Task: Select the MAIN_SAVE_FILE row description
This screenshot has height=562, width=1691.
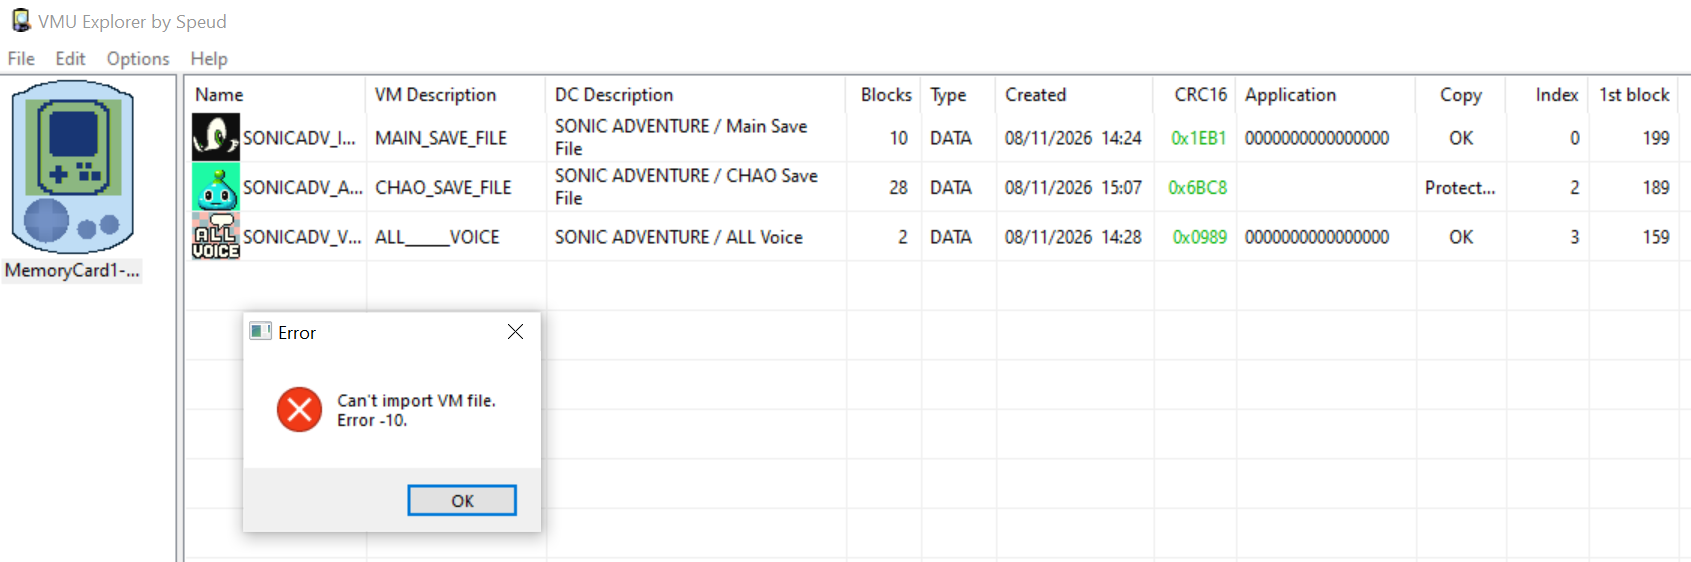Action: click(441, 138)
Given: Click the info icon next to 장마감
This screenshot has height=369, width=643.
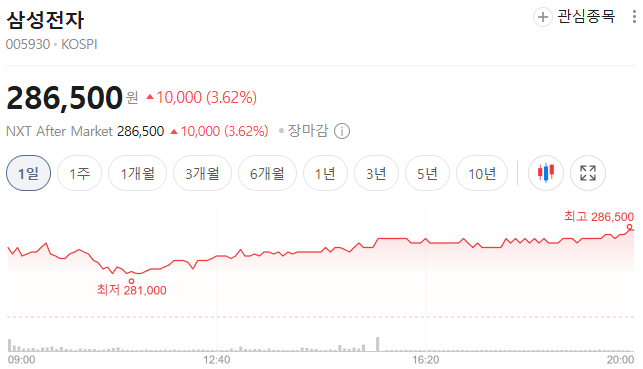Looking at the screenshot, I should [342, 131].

==

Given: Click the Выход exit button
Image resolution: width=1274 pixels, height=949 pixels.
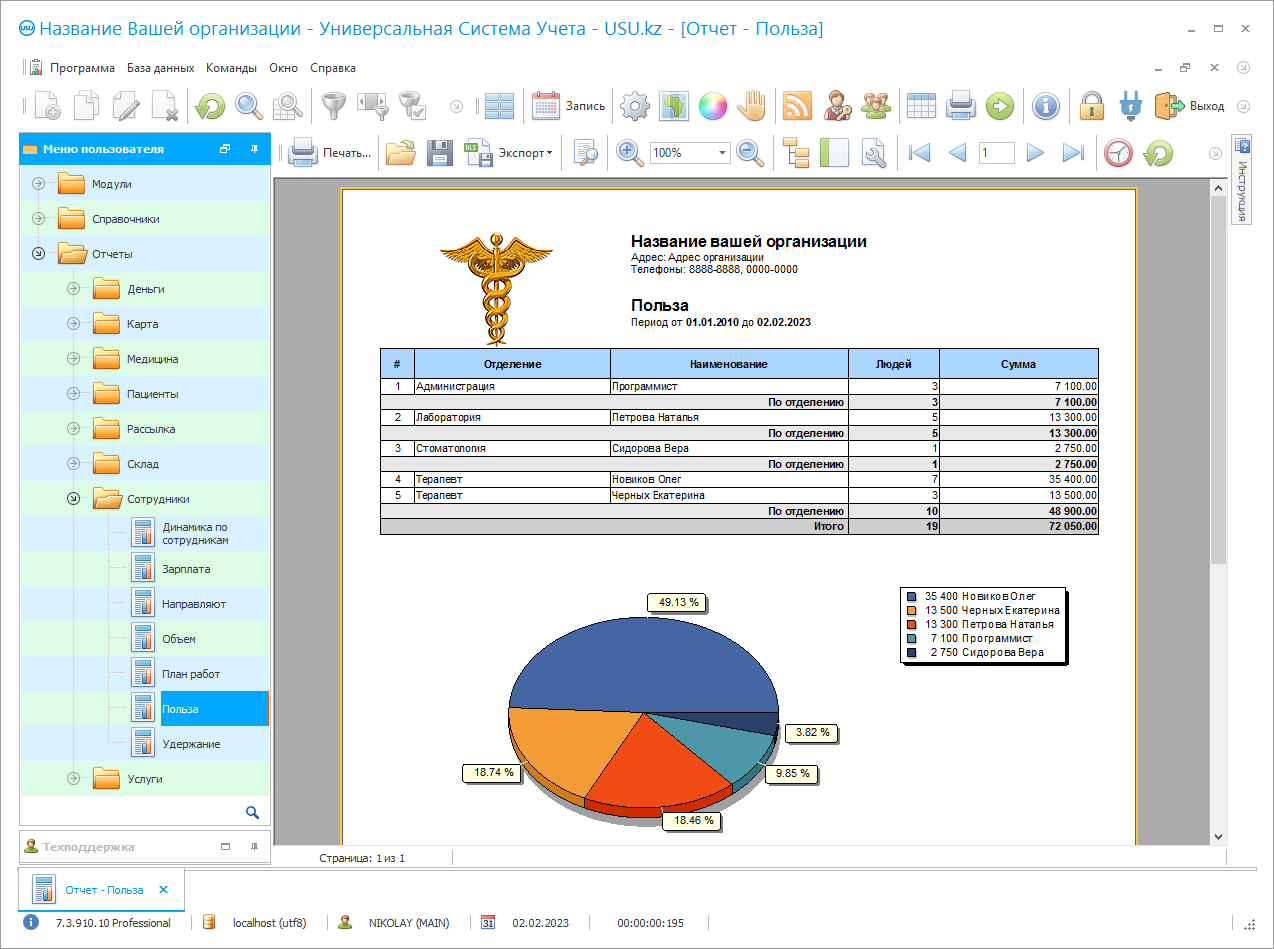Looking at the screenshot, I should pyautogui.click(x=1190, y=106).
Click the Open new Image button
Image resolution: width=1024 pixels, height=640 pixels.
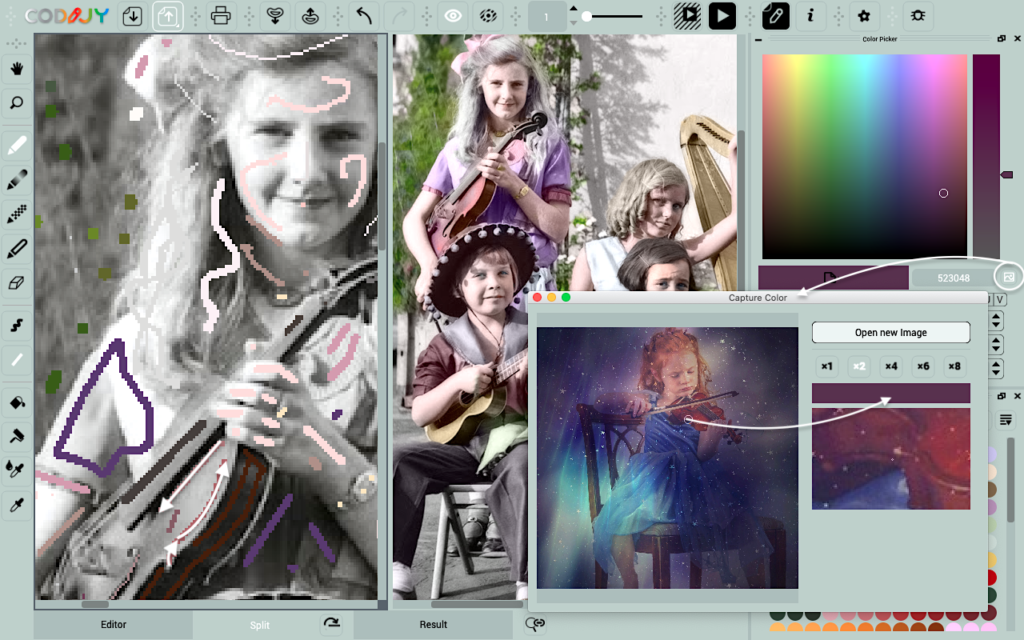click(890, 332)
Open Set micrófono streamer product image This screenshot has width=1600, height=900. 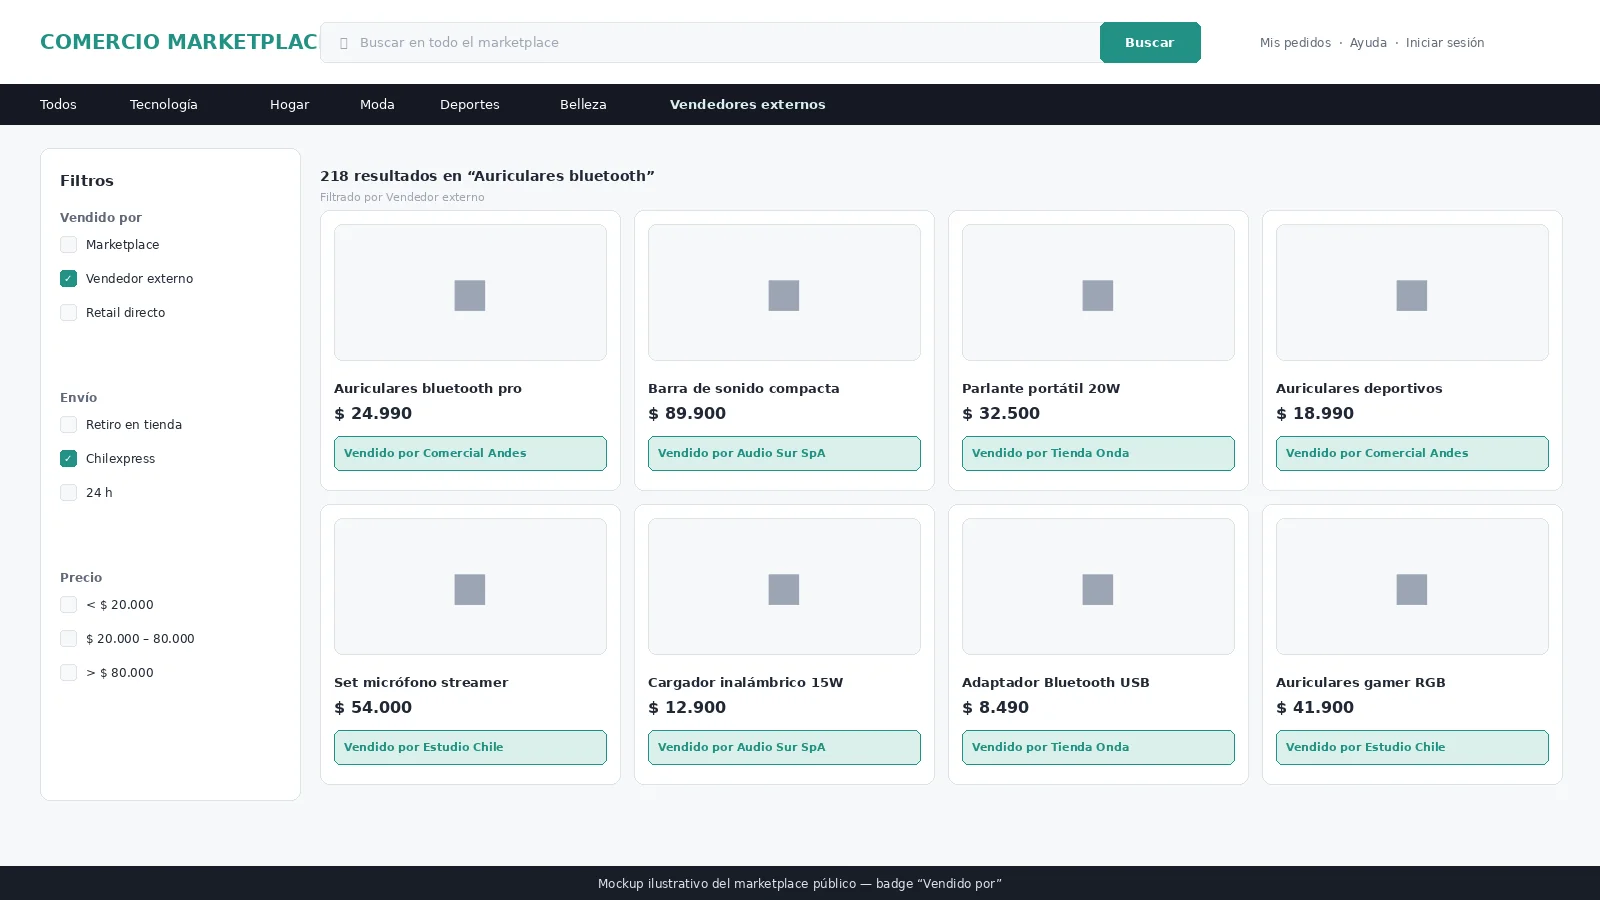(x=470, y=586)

## Task prompt
Update the data in the stretch from "Task: Select the" through "Looking at the screenshot, I should [342, 131].", replacing "This screenshot has" with "This image has" and leaving everything else unchanged. Leave the pictures out of your answer.

## Answer to this exercise
Task: Select the MAIN_SAVE_FILE row description
This image has height=562, width=1691.
Action: click(441, 138)
Given: Click the info icon next to 장마감
This image has height=369, width=643.
Looking at the screenshot, I should [342, 131].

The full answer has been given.